> _Problem A_
Reproduce word for word the part of the essay on mansplaining that opens with the words containing "I never gave" and closes with "a horse’s ass.".

> _Excerpt_
** Start **

Me and Manny McMansplainer

I never gave all that much thought to mansplaining until recently. I’d picked up on the word and knew what it meant but that was about it. I couldn’t even remember running into it all that much with the notable exception of a then-husband (who shortly became an ex-husband) telling me that giving birth can’t possibly hurt all that much and I should stop making a big deal out of it. But we didn’t even have the term “mansplain” back then. He was just a horse’s ass.

Until Manny McMansplainer came to work for me a few weeks ago, not hired by me but under my direction and my training, in what is now a two-person office. You have no idea how much I wish for a third person now, as both a foil and a witness.

And just in case you’ve been living in a cave (which sounds marvellous and I’m jealous), or you pay zero attention to the latest buzzwords (very sensible), mansplaining is when a man explains something to a woman in a manner that is condescending, patronizing, and often about which she knows as much or more than he does. Examples include a man telling a woman something about her own body or experiences as a woman, or explaining a basic principle of motion to a woman, because a pretty little thing like her would certainly know nothing about that, no matter that the pretty little thing has a doctorate in astrophysics.

little-lady-you-dont-understand-let-me-mansplain-it-to-you

SCENE ONE

HIM (THE NEWBIE): We can hook up this other computer and get it working. I’ll go ahead and do that for you.

ME (THE OFFICE MANAGER): We can’t hook it up yet. We need another switch. I’ve ordered one.

HIM: There’s one in that spare box of cables and stuff.

ME: That’s a router. I’ve discussed it with I.T. and have ordered a switch.

HIM: [without warning, unplugs my network thus zapping my unsaved spreadsheet out of existence, rummages through the McGuyver box, bangs around under my desk, unplugging things and plugging them in again, for several minutes]

ME: [sits back from my desk, arms folded tightly across my chest, sipping tea, tapping my foot, watching in amused and  judgmental silence]

HIM: [backs out from under my desk, bumping his head hard enough that I hope for blood]: Huh. This isn’t a switch. It’s a router. We need a switch.

ME: Yes. I know.

HIM: Well. Huh.

ME: Fucking wanker. [I didn’t actually say that.]

SCENARIO TWO

ME: Please feed documents in the scanner in groups of no more than 10. There’s a glitch in the FTP that means I often have to manually correct dozens of them after they’re scanned in. Feeding small batches is a good workaround for that.

** End **

> _Problem B_
Find each line in the records below that includes the string "perform", and copy those lines out in full.

Pointing records for screenshots:
** Start **

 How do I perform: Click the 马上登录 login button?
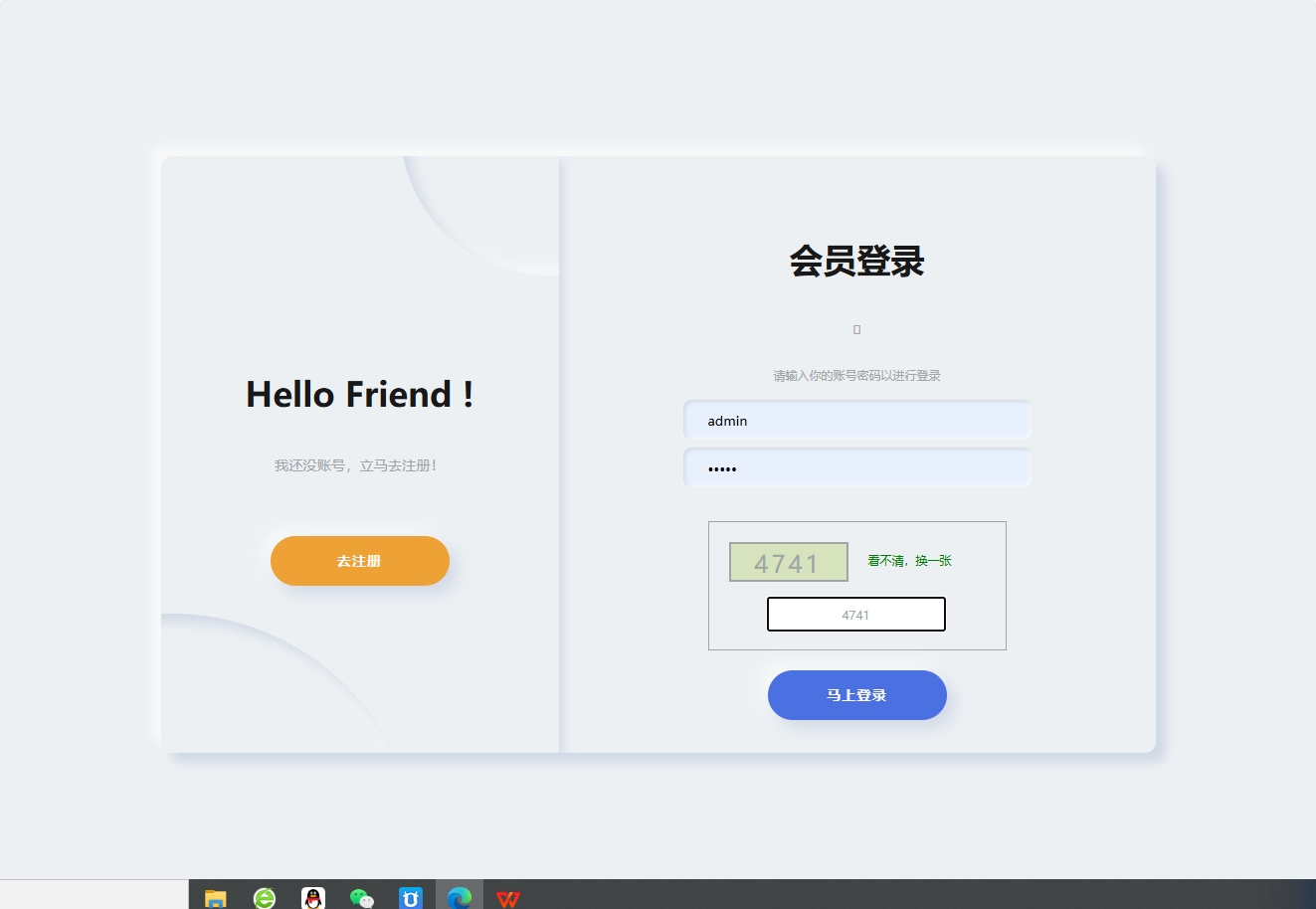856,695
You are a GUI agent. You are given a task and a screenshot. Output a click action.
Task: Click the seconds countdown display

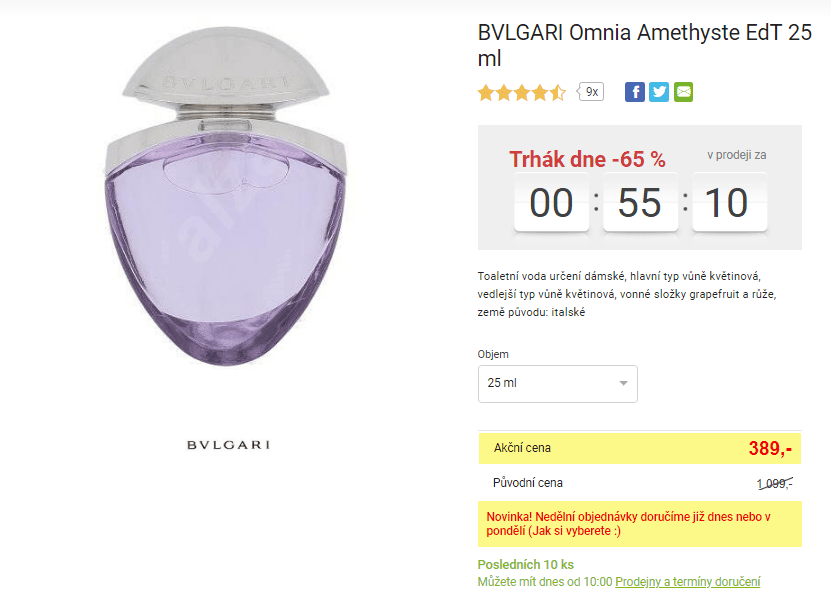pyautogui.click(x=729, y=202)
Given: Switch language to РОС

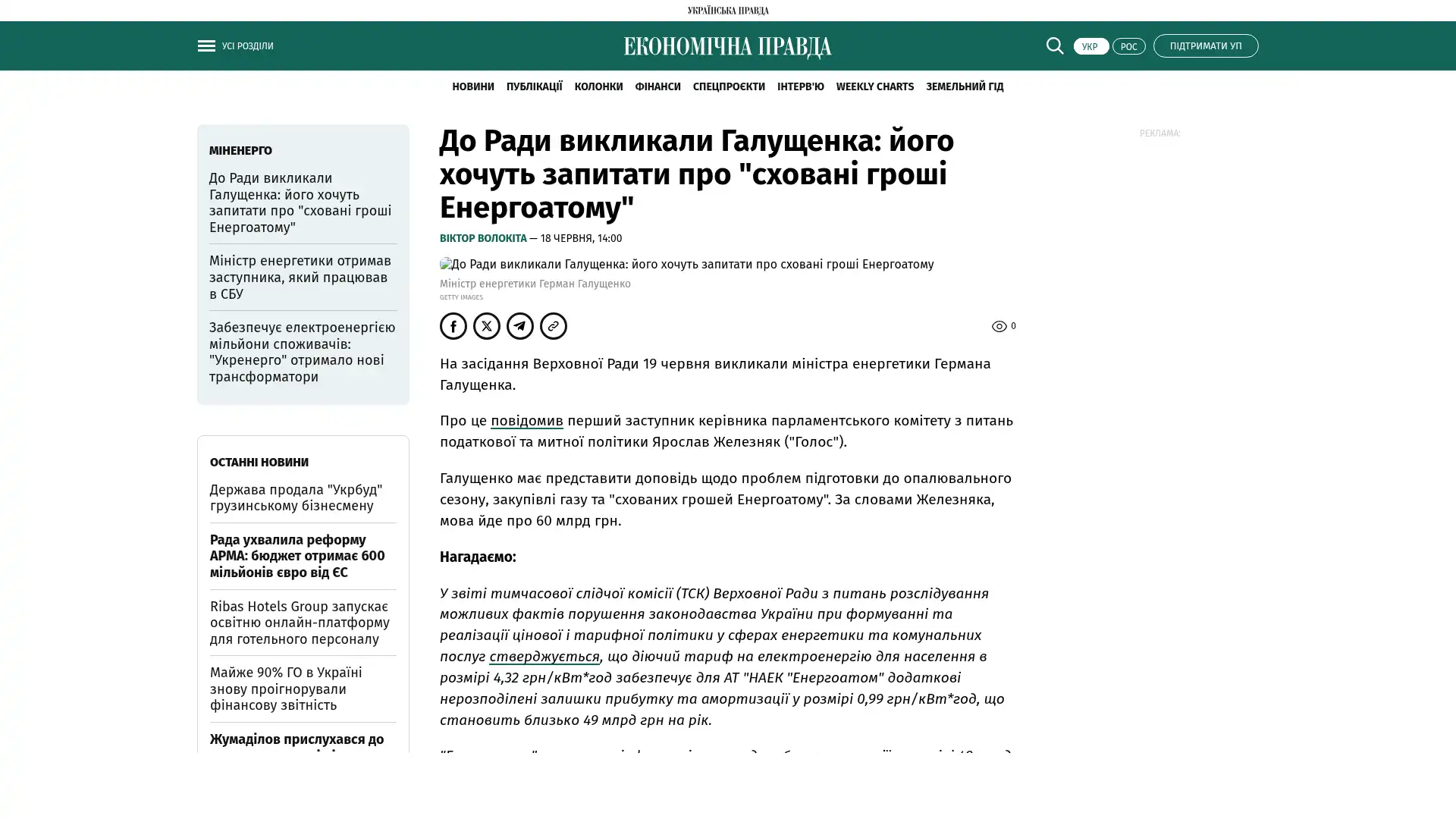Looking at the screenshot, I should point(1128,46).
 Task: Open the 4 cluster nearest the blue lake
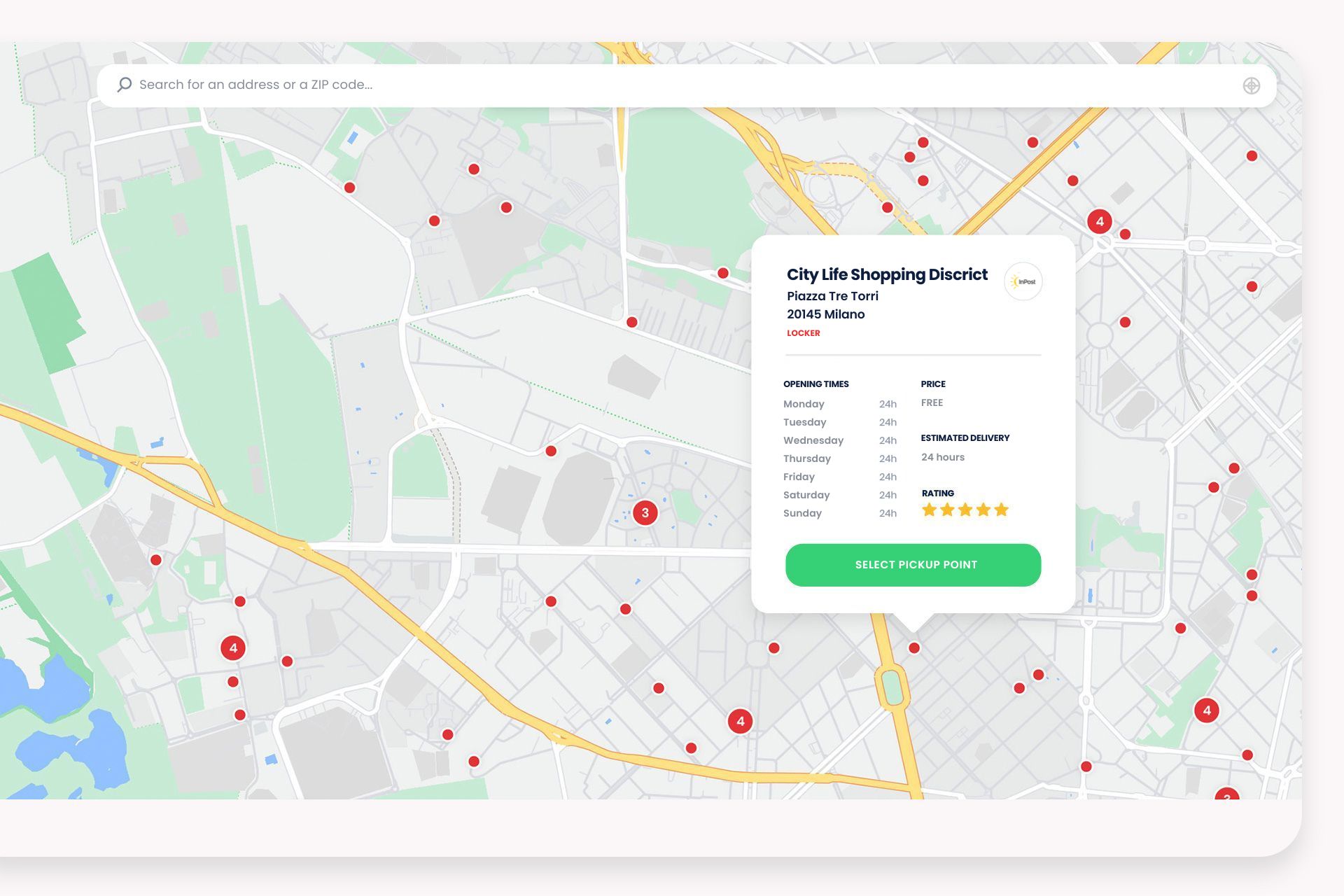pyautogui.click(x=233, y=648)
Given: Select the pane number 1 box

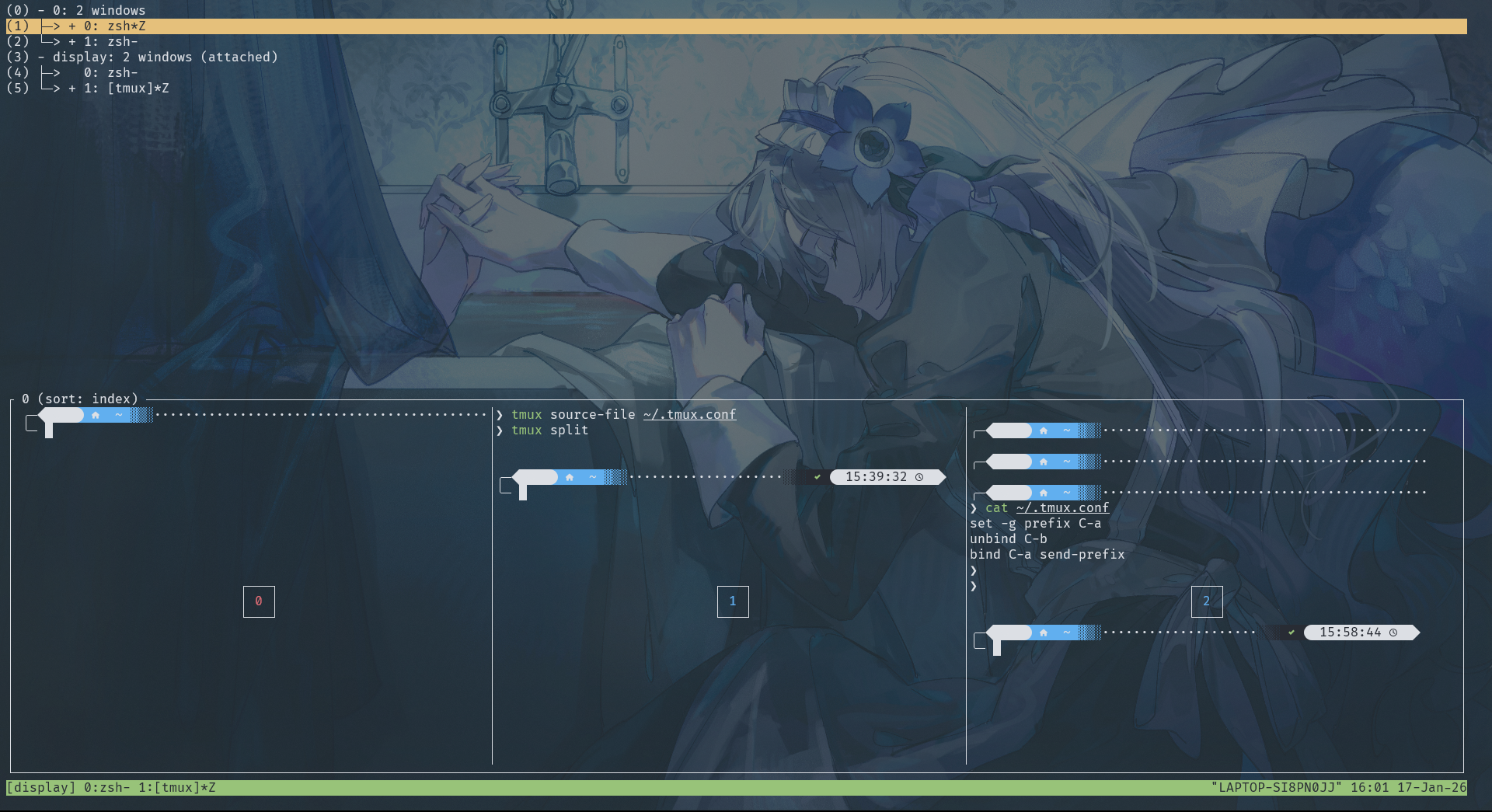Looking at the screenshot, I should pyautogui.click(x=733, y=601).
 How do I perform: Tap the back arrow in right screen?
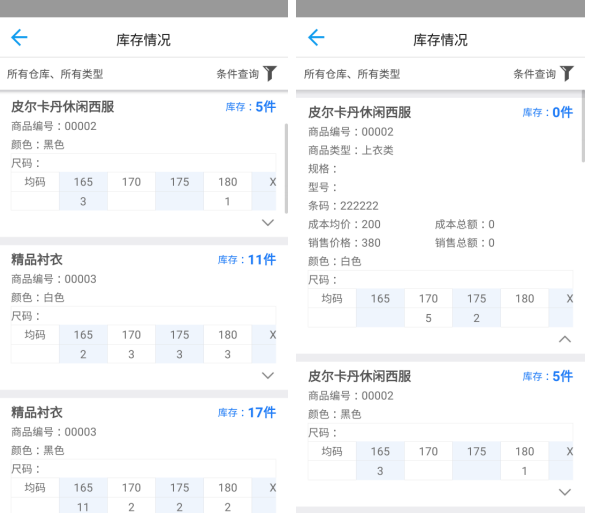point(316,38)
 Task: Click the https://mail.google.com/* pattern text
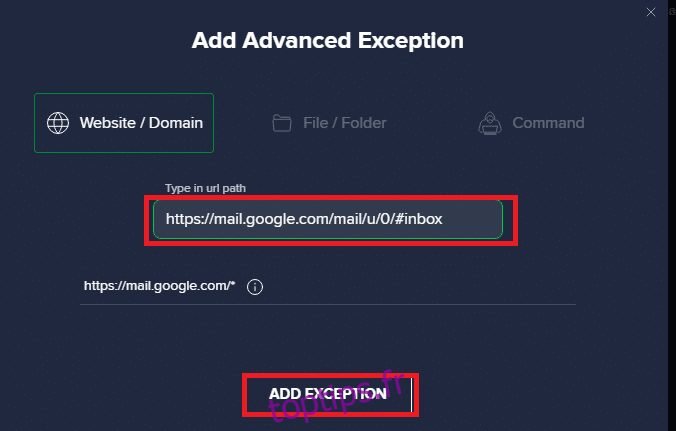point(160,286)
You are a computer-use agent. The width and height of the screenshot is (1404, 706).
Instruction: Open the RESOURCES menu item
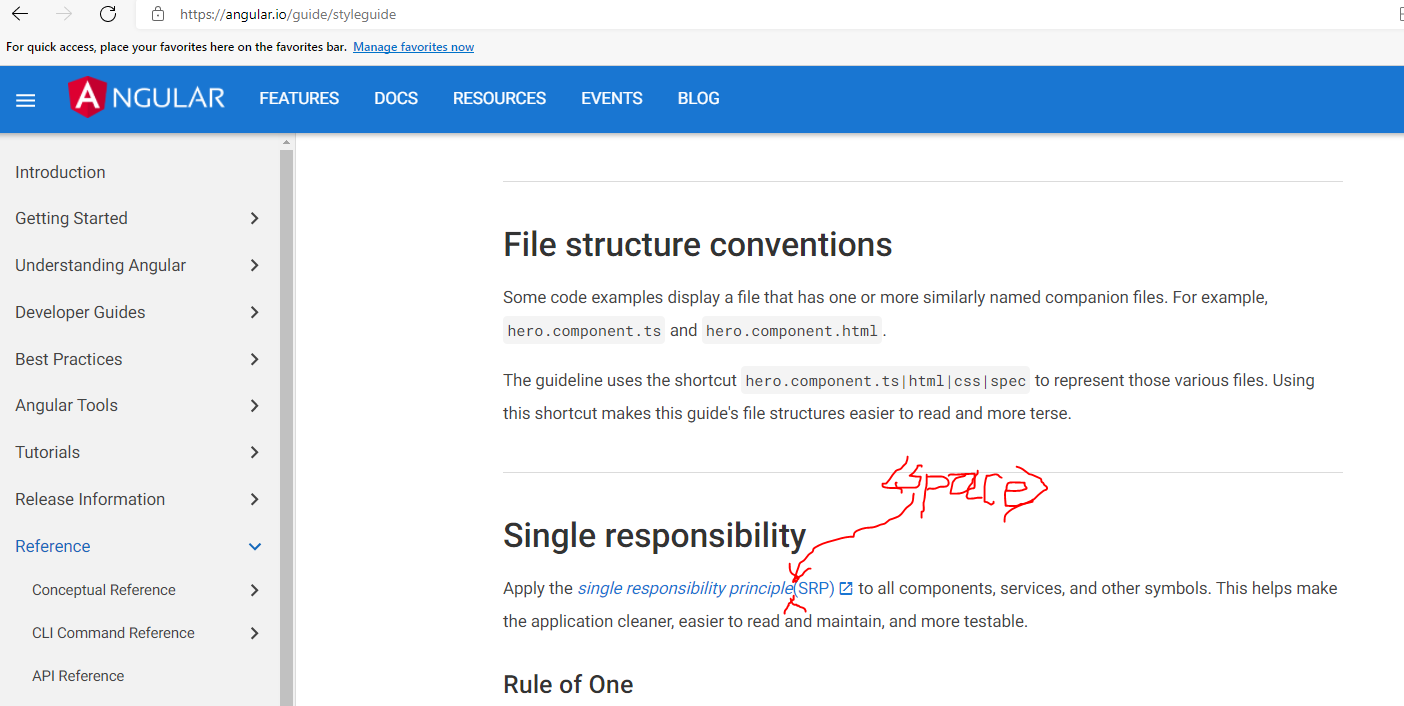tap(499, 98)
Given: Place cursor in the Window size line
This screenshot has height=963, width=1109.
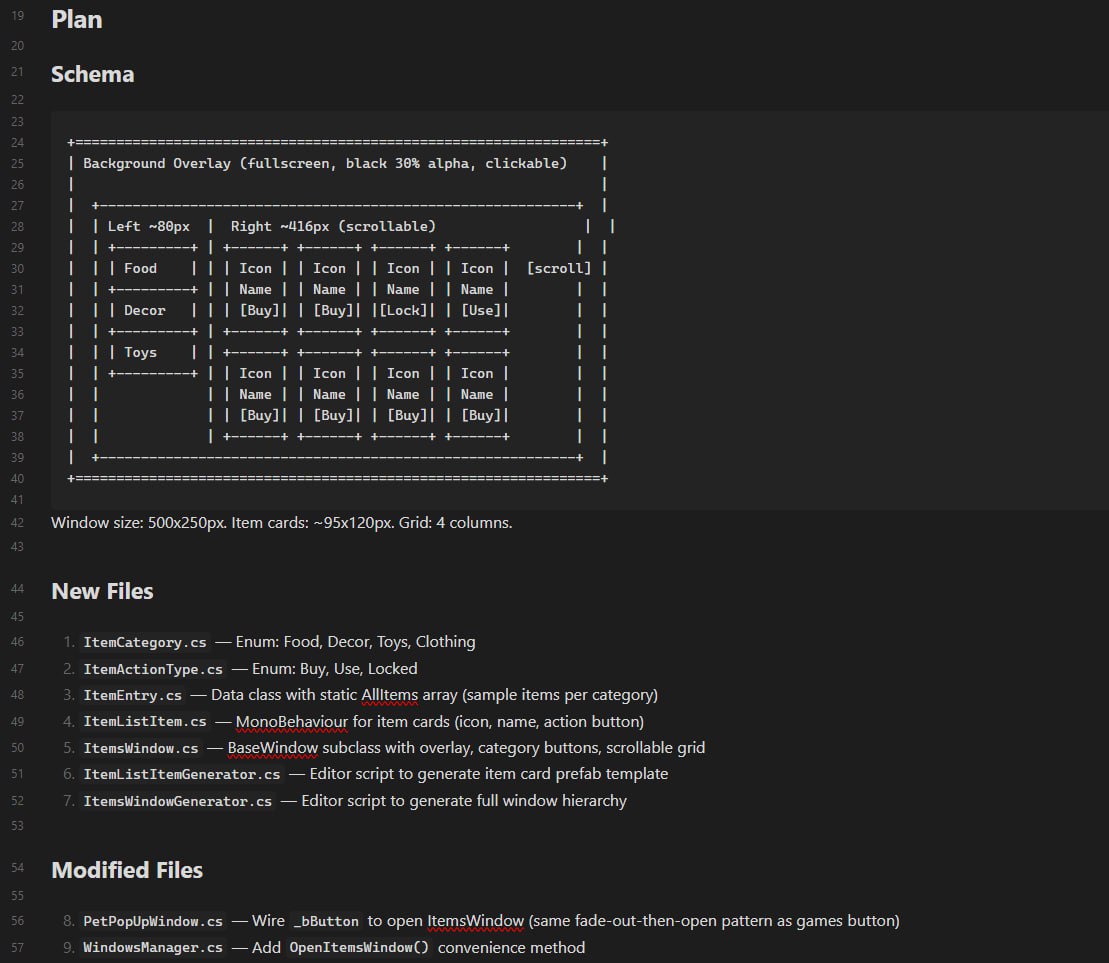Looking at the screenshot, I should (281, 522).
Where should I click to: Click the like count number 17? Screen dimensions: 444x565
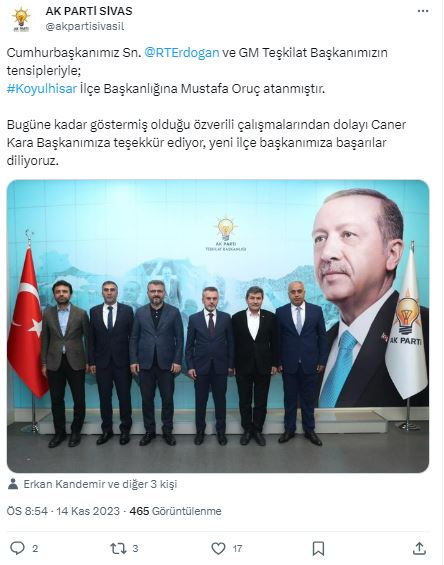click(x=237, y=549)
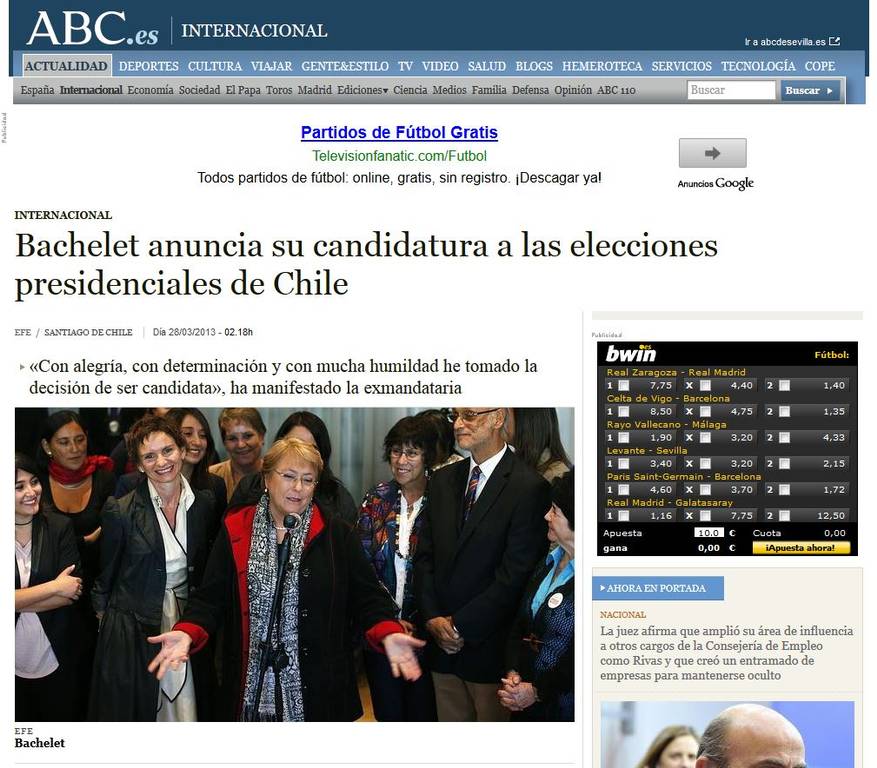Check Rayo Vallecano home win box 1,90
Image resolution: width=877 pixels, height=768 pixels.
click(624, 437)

** End **

> _Final answer A_
I never gave all that much thought to mansplaining until recently. I’d picked up on the word and knew what it meant but that was about it. I couldn’t even remember running into it all that much with the notable exception of a then-husband (who shortly became an ex-husband) telling me that giving birth can’t possibly hurt all that much and I should stop making a big deal out of it. But we didn’t even have the term “mansplain” back then. He was just a horse’s ass.

> _Final answer B_
 How do I perform: Click the 马上登录 login button?
 How do I perform: Tap the back arrow in right screen?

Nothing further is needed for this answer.